- _Problem requirements_
Starting at the top of the entries below, set down every line exactly, please, until you reach the line with "Image resolution: width=1011", which is included too.

━━━━━ Provided data

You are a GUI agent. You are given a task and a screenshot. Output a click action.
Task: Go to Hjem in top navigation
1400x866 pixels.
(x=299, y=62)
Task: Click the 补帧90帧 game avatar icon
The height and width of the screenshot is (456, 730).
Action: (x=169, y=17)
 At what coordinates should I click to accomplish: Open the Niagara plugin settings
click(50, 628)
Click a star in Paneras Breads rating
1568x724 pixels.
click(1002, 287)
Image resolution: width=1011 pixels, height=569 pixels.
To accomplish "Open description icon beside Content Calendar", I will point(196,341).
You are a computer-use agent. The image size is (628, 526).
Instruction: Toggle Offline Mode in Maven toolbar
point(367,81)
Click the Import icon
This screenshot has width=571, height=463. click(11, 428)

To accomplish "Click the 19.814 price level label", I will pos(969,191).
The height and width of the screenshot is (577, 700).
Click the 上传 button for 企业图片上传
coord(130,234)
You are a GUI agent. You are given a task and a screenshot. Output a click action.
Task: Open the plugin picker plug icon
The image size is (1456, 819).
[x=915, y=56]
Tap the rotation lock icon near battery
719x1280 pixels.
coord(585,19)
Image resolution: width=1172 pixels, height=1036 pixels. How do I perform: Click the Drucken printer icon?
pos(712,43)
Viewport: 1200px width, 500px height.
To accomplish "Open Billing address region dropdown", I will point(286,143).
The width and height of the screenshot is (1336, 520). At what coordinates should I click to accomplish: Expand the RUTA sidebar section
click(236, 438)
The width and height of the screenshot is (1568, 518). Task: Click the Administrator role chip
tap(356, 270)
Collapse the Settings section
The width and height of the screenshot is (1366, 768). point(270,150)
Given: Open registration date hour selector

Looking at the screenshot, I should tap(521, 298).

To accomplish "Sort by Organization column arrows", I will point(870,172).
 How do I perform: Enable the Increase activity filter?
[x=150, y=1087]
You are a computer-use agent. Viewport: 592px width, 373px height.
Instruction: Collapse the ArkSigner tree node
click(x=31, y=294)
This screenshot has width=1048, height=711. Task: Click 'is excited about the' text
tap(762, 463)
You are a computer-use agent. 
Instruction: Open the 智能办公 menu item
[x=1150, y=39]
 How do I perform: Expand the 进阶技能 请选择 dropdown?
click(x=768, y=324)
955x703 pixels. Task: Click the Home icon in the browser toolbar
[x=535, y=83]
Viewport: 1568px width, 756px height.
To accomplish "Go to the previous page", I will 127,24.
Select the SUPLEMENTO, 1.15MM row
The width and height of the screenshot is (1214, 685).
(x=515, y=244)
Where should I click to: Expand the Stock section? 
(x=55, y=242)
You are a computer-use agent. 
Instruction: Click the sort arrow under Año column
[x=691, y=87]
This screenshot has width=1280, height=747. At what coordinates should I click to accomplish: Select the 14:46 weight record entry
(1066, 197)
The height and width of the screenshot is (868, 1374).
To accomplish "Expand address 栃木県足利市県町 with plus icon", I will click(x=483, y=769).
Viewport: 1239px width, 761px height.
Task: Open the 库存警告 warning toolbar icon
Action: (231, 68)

━━━━━━━━━━

- _Exercise solution_
You are a GUI agent. You are given a task and a screenshot. Output a click action.
Task: Go to Hjem in top navigation
1400x866 pixels.
(x=299, y=62)
Task: Click the 补帧90帧 game avatar icon
The height and width of the screenshot is (456, 730).
Action: (x=169, y=17)
 At what coordinates should I click to accomplish: Open the Niagara plugin settings
click(50, 628)
Click a star in Paneras Breads rating
1568x724 pixels.
click(1002, 287)
Image resolution: width=1011 pixels, height=569 pixels.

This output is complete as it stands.